Brownsville Affray, 1906

Event in Brownsville Affray
Public domain image

In July 1906, the U.S. Army stationed three companies of the all-black Twenty-Fifth Infantry at Fort Brown, Texas, adjacent to Brownsville.  In recent years, southern Texas and the border region had seen periodic disturbances between American soldiers and local Chicanos who resented the military’s presence.  Soon after their arrival, black soldiers began complaining of police harassment and civilian discrimination.

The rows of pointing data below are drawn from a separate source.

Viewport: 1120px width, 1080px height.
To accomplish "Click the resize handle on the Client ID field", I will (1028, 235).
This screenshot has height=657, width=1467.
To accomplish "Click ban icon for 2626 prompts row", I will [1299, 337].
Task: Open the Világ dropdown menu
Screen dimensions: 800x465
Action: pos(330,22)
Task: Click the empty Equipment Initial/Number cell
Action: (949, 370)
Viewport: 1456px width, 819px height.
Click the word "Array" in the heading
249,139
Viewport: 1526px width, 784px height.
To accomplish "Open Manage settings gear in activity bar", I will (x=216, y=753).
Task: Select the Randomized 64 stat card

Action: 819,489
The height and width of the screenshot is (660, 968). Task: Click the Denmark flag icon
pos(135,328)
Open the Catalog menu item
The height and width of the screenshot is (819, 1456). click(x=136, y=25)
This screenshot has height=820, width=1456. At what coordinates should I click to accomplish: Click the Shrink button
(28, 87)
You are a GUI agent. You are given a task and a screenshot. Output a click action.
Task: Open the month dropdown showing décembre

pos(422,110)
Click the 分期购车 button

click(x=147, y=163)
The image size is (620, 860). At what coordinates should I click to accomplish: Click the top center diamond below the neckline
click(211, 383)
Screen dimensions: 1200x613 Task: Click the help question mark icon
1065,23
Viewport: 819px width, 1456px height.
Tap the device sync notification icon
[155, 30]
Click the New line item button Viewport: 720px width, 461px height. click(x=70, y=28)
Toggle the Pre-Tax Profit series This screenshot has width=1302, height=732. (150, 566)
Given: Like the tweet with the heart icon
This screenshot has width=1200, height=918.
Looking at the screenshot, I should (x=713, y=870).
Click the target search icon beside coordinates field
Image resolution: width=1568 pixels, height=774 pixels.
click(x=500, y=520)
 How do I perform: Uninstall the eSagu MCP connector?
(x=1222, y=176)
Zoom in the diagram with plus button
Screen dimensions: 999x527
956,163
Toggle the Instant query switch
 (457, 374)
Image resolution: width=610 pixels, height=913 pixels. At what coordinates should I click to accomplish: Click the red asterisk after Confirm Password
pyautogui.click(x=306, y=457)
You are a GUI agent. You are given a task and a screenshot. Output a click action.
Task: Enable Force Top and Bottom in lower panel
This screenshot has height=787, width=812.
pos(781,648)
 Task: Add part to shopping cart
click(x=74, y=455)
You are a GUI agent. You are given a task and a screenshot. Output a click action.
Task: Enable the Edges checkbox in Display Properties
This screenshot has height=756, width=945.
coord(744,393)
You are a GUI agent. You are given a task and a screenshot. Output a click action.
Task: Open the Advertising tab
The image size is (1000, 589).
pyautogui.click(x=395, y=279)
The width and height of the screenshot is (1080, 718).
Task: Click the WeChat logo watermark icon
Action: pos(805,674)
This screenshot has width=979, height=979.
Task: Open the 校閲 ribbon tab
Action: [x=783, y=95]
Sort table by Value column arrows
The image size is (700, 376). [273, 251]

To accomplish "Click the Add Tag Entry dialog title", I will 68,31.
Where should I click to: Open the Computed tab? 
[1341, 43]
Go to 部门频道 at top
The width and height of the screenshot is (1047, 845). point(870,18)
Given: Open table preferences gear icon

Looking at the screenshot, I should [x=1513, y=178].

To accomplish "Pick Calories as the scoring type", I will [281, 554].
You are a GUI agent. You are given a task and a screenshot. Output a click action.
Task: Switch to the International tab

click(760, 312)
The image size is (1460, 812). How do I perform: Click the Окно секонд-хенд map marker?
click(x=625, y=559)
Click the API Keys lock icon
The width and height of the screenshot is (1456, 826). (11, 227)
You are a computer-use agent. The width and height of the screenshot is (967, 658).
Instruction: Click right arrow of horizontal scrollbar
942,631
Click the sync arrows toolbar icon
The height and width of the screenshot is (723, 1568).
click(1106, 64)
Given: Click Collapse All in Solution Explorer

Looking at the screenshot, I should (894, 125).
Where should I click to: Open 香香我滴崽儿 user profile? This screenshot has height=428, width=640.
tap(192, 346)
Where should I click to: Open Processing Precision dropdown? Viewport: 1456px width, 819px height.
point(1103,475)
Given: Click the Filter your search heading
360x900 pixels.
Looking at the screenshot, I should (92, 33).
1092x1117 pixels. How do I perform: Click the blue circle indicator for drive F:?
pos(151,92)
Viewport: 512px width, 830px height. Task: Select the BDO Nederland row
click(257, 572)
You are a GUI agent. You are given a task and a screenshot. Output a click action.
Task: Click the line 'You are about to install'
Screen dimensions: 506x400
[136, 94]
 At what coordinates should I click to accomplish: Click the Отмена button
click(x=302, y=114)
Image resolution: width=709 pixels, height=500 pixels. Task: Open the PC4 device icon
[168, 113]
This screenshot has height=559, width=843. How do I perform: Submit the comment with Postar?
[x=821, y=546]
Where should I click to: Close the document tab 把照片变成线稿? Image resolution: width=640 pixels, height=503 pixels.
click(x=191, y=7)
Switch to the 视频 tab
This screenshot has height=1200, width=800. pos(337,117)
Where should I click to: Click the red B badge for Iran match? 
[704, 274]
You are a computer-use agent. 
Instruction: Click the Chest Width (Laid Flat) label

On the night of August 13, a group of unidentified men fired more than a hundred shots into private homes and businesses near the fort, killing a young bartender.  A well-organized citizens’ group accused the black infantrymen, prompting a U.S. Inspector General’s investigation directed by Major Augustus Penrose.  Penrose later concluded that a handful of soldiers had knowledge of the shooting, but the shooters’ identities could not be discovered because the black troops refused to answer investigators’ questions.  On November 6, claiming a “conspiracy of silence” to protect their guilty comrades, President Theodore Roosevelt announced the dishonorable discharges of 167 men in Companies B, C, and D.  To avoid further trouble with border residents, Fort Brown and neighboring Ringgold Barracks were closed in October.

African-American leaders nationwide condemned Roosevelt’s handling of “the Brownsville affray.”  One study suggests this event marked the beginning of African Americans’s abandonment of their historical loyalty to the Republican Party.  From 1907 to 1910, the U.S. Senate reexamined the case and eventually allowed fourteen infantrymen to reenlist but upheld the summary guilty verdict.  In the 1970s, the U.S. Department of Defense reduced the discharges to honorable status.